Understand what CO-174 denials mean and how they impact healthcare revenue cycle teams. Explore how to appeal such denials and prevent them from occurring.
Denial codes are a persistent issue for healthcare revenue cycle management (RCM) teams, impacting efficiency and cash flow. Among these, CO-174 is a common denial that can lead to significant revenue leakage if not properly addressed. This denial code indicates a missing prescription prior to service delivery. Understanding how to identify, appeal, and prevent CO-174 denials is critical for maintaining financial stability and streamlining operations.
In this article, we’ll explore CO-174 denials in detail, covering their definition, causes, impact, and actionable strategies to appeal and prevent them. By the end, you’ll have the tools and insights to protect your organization’s bottom line.
CO-174 refers to a denial issued when a service or equipment was delivered without a prior prescription. It falls under the “Contractual Obligation” (CO) prefix, meaning the provider, not the patient, bears financial responsibility for the denial. This code indicates that a key payer requirement—obtaining a prescription before service delivery—was not met, making it crucial to address compliance gaps to avoid repeated issues.
| Denial Code | Prefix Meaning | Reason/Description | Who's Financially Responsible |
|---|---|---|---|
| CO-174 | Contractual Obligation | Service not prescribed prior to delivery. | Provider |
| CO-96 | Contractual Obligation | Non-covered charges. | Provider |
| PR-204 | Patient Responsibility | Services deemed not medically necessary. | Patient |
CO-174 differs from other codes like CO-96 and PR-204 in that it specifically addresses the absence of a prescription, making it a preventable issue if proper front-end processes are in place.
CO-174 denials can create financial and operational headaches for healthcare organizations, requiring extensive resources to manage.
Financial Impact:
- Reduced revenue due to denied claims and potential write-offs.
- Increased accounts receivable (AR) days, disrupting cash flow.
- Additional costs associated with reworking denied claims and appeals.
Operational Impact:
- Resource strain as staff focus shifts to denial management.
- The need for payer-specific expertise to address documentation and compliance gaps.
- Increased coordination between clinical, billing, and coding teams to resolve issues.
- Difficulty tracking denial trends without advanced analytics tools.
To mitigate these challenges, healthcare organizations need robust denial management solutions.

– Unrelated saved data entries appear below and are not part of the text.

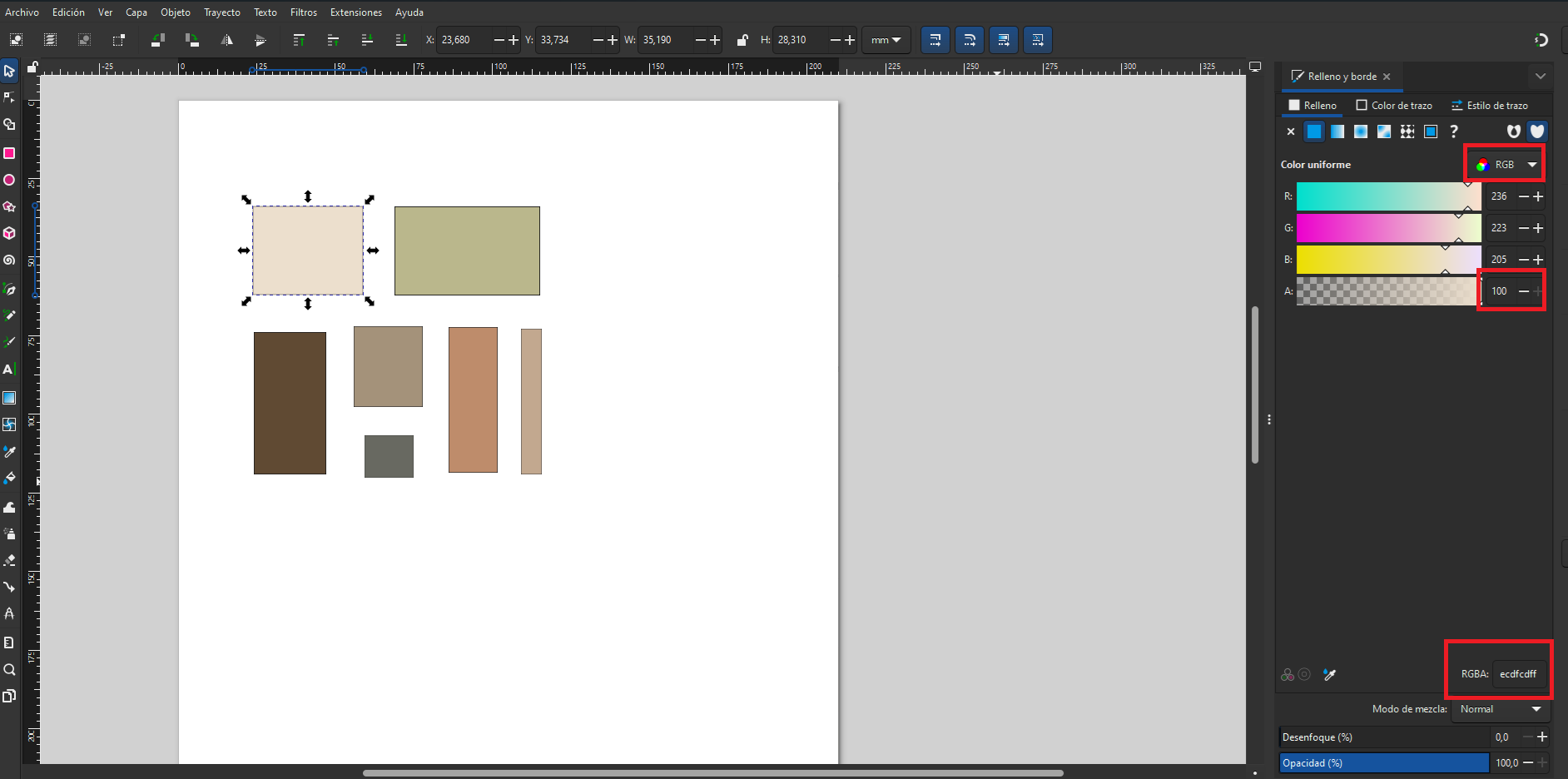Click the color picker eyedropper in fill panel
Viewport: 1568px width, 779px height.
[x=1329, y=675]
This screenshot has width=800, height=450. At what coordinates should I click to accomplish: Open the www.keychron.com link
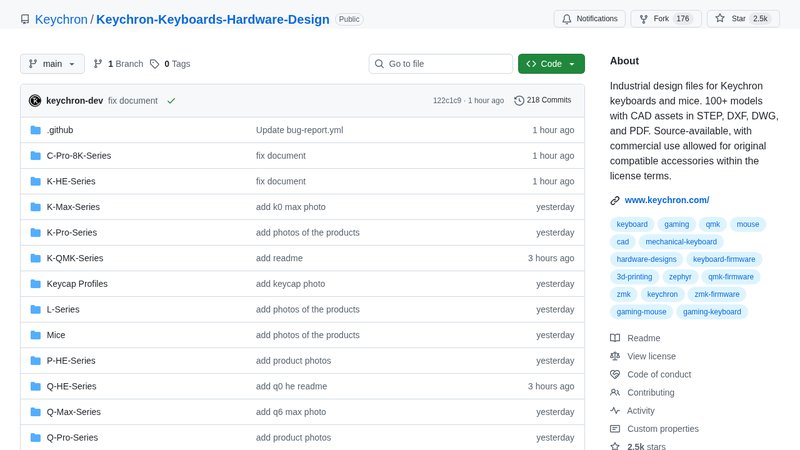coord(666,200)
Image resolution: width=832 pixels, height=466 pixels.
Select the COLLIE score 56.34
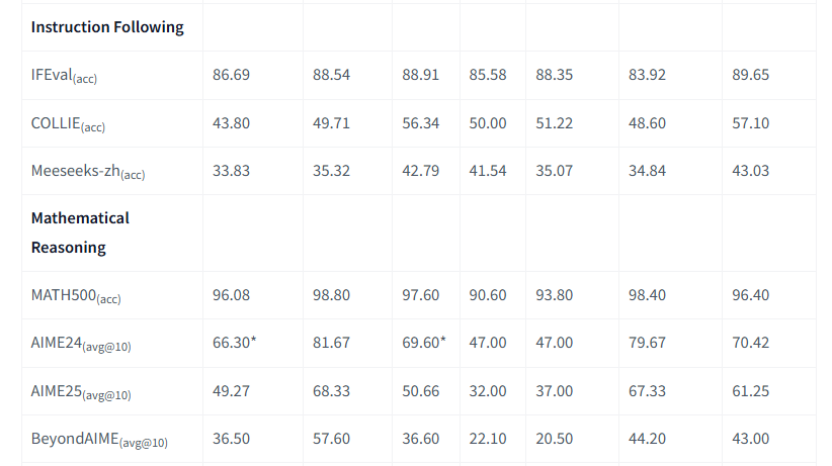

CombineHealth.ai’s AI-powered platform, featuring Adam (AI Denial Manager), automates denial identification, tracking, and resolution, reducing revenue leakage and administrative burden.
Step 1: Review the Denial Notice
Examine the payer’s explanation of benefits (EOB) or remittance advice (RA) to confirm the cause of denial.
Step 2: Gather Documentation
Collect the missing prescription and supporting clinical documentation required by the payer.
Step 3: Verify Eligibility
Ensure the patient meets coverage criteria and that the service aligns with payer policies.
Step 4: Prepare Appeal Letter
Draft a clear, concise appeal letter addressing the denial reason and attaching all relevant documentation.
Step 5: Submit Within Deadline
File the appeal within the payer’s stated timeframe to avoid forfeiting your right to challenge the denial.
Step 6: Track and Follow Up
Monitor the appeal’s progress and follow up with the payer to ensure timely resolution.
CombineHealth.ai’s platform also offers real-time claim scrubbing and automated eligibility checks to prevent denials, empowering RCM teams to focus on strategic goals rather than manual rework.
Q1: What does CO-174 mean in medical billing?
CO-174 indicates a denial due to the absence of a prescription prior to service or equipment delivery.
Q2: Can CO-174 denials be appealed?
Yes, providers can appeal CO-174 denials by submitting the missing prescription and supporting documents within the payer’s deadline.
Q3: How long do I have to appeal?
Appeal timelines vary by payer but are typically outlined in the denial notice.
Q4: How can I prevent these denials?
Implement automated eligibility verification, educate staff on payer requirements, and use tools like CombineHealth.ai’s Adam to proactively identify compliance issues. See our complete guide on denial prevention
By understanding CO-174 denials and adopting best practices for prevention and appeals, healthcare organizations can reduce revenue leakage and enhance operational efficiency while maintaining compliance with payer policies.